Martensite finish temperature (Mf): the temperature at which the transformation from austenite to martensite finishes on cooling.

Austenite start temperature (As): the temperature at which the transformation from martensite to austenite begins on heating.

Austenite finish temperature (Af): the temperature at which the transformation from martensite to austenite finishes on heating.

The definitions of these temperatures are illustrated in the figure above. Nitinol material specifications are generally defined by one of these transformation temperatures (most commonly As or Af) in the fully annealed condition (see ASTM F2063) while transformation temperature range (TTR) is a generic term used to describe the range of these temperatures.

Measuring transformation temperatures

Transformation temperatures for alloys are typically determined by Differential Scanning Calorimetry (DSC) which measures the heat flow between the Nitinol specimen and the environment as a function of temperature (ASTM F2004).

This figure illustrates a typical DSC curve and the measurement of transformation temperatures of a fully annealed nitinol alloy.

Active transformation temperatures can also be determined by Bend and Free Recovery (BFR) tests which trace the shape recovery as a function of temperature (ASTM F2082).
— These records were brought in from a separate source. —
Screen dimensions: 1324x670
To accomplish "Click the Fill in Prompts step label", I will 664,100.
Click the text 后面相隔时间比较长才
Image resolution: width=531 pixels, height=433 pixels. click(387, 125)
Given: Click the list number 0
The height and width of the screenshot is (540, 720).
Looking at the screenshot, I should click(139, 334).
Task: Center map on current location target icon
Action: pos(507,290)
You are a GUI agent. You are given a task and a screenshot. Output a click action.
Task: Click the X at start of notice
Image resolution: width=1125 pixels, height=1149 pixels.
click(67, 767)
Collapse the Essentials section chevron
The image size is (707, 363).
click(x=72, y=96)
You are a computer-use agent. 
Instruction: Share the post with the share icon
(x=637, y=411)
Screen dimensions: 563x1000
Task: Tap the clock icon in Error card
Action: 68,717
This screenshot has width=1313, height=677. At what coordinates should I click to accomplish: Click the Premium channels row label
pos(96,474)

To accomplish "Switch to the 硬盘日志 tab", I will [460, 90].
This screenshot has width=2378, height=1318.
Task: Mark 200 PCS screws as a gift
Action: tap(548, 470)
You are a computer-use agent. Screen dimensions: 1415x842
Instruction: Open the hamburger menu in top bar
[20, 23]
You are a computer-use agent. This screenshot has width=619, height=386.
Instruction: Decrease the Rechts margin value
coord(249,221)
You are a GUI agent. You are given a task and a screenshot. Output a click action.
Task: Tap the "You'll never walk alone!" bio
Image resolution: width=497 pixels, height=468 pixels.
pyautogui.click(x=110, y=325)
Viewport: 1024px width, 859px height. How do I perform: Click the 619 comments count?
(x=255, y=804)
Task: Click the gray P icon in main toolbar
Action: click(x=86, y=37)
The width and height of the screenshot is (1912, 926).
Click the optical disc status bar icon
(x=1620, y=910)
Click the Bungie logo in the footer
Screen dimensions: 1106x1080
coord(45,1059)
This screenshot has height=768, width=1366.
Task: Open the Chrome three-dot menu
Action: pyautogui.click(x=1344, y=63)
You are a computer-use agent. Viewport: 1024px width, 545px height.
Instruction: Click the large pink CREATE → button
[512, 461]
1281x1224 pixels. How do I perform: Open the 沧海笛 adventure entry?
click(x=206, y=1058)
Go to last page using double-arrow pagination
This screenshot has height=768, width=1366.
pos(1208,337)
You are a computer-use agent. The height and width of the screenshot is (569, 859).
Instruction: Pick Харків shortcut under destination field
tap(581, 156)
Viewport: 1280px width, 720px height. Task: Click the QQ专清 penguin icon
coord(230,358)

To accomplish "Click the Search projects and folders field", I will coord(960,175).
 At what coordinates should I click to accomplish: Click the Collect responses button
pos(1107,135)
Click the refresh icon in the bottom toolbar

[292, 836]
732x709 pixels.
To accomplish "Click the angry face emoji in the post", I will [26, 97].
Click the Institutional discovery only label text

The figure above illustrates an example of a BFR test and the determination of As and Af temperatures.

For actuator or fastener applications, transformation temperatures may be measured by Constant Load Dilatometry (CLD) to evaluate the effects of applied stress on the transformation. The figure above shows an example of a CLD test and the determination of transformation temperatures, Ms, Mf, As and Af on the curve.

How stress affects the transformation temperature

The presence of stress typically raises the transformation temperature in a linear fashion as shown in the figure below.

The typical hysteresis for nitinol alloys

For binary nitinol alloys, the hysteresis is typically 30 to 40° C thermally and 30 to 50 Ksi (200 to 350 MPa) mechanically. Hysteresis can be manipulated by alloying additions. For example, the addition of Copper to nitinol can reduce the thermal hysteresis to as low as 15°C while Niobium in a ternary NiTiNb alloy (Alloy X) will increase it to as high as 120°C.

Factors that influence transformation temperatures and mechanical characteristics

Material composition, amount of cold-work and heat treatment together with application-related parameters such as external stress all affect transformation temperatures and mechanical characteristics.

Active transformation temperature

Contrary to intrinsic alloy transformation temperatures which usually depict the material transformation temperatures in the fully annealed condition at the ingot level, the active transformation temperatures characterize the material's transformation at the final product level.